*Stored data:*
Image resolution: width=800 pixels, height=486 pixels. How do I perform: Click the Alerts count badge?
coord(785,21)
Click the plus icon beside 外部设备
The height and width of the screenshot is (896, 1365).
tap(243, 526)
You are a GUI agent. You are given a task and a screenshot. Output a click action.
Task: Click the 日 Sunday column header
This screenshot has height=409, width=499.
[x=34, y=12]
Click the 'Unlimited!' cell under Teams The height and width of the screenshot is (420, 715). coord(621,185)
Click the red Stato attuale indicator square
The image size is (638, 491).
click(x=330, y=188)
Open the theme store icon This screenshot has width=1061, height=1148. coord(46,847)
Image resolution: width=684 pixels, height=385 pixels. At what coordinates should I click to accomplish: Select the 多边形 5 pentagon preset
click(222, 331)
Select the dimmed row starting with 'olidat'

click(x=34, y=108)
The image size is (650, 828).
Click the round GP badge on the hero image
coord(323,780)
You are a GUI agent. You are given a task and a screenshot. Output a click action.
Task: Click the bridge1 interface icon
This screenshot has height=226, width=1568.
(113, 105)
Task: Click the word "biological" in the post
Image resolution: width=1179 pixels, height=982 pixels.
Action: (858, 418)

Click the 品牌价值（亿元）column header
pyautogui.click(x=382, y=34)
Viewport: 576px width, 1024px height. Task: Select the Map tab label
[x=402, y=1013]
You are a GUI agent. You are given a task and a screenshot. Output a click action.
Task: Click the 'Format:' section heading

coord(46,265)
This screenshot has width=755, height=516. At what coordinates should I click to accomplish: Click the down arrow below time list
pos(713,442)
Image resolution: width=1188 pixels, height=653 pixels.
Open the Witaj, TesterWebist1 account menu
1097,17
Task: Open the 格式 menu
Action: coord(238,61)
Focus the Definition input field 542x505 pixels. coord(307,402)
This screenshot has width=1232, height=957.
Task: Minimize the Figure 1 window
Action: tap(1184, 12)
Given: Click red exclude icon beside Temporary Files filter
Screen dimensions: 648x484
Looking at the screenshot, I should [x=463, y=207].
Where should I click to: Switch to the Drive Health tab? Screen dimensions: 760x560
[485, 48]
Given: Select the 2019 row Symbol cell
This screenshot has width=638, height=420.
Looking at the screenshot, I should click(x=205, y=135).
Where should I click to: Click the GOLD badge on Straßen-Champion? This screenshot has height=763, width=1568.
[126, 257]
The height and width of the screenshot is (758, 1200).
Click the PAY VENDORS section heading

*What you have to do:*
The only acceptable answer is the full set of entries, repeated exactly.

*Exercise response:*
Image resolution: width=800 pixels, height=486 pixels. How do I perform: Click the Alerts count badge?
coord(785,21)
Click the plus icon beside 外部设备
The height and width of the screenshot is (896, 1365).
tap(243, 526)
You are a GUI agent. You are given a task and a screenshot. Output a click action.
Task: Click the 日 Sunday column header
This screenshot has height=409, width=499.
[x=34, y=12]
Click the 'Unlimited!' cell under Teams The height and width of the screenshot is (420, 715). coord(621,185)
Click the red Stato attuale indicator square
The image size is (638, 491).
click(x=330, y=188)
Open the theme store icon This screenshot has width=1061, height=1148. coord(46,847)
Image resolution: width=684 pixels, height=385 pixels. At what coordinates should I click to accomplish: Select the 多边形 5 pentagon preset
click(222, 331)
Select the dimmed row starting with 'olidat'

click(x=34, y=108)
The image size is (650, 828).
Click the round GP badge on the hero image
coord(323,780)
You are a GUI agent. You are given a task and a screenshot. Output a click action.
Task: Click the bridge1 interface icon
This screenshot has height=226, width=1568.
(113, 105)
Task: Click the word "biological" in the post
Image resolution: width=1179 pixels, height=982 pixels.
Action: (858, 418)

Click the 品牌价值（亿元）column header
pyautogui.click(x=382, y=34)
Viewport: 576px width, 1024px height. Task: Select the Map tab label
[x=402, y=1013]
You are a GUI agent. You are given a task and a screenshot. Output a click action.
Task: Click the 'Format:' section heading

coord(46,265)
This screenshot has width=755, height=516. At what coordinates should I click to accomplish: Click the down arrow below time list
pos(713,442)
Image resolution: width=1188 pixels, height=653 pixels.
Open the Witaj, TesterWebist1 account menu
1097,17
Task: Open the 格式 menu
Action: coord(238,61)
Focus the Definition input field 542x505 pixels. coord(307,402)
This screenshot has width=1232, height=957.
Task: Minimize the Figure 1 window
Action: tap(1184, 12)
Given: Click red exclude icon beside Temporary Files filter
Screen dimensions: 648x484
Looking at the screenshot, I should [x=463, y=207].
Where should I click to: Switch to the Drive Health tab? Screen dimensions: 760x560
[485, 48]
Given: Select the 2019 row Symbol cell
This screenshot has width=638, height=420.
Looking at the screenshot, I should click(x=205, y=135).
Where should I click to: Click the GOLD badge on Straßen-Champion? This screenshot has height=763, width=1568.
[126, 257]
The height and width of the screenshot is (758, 1200).
Click the PAY VENDORS section heading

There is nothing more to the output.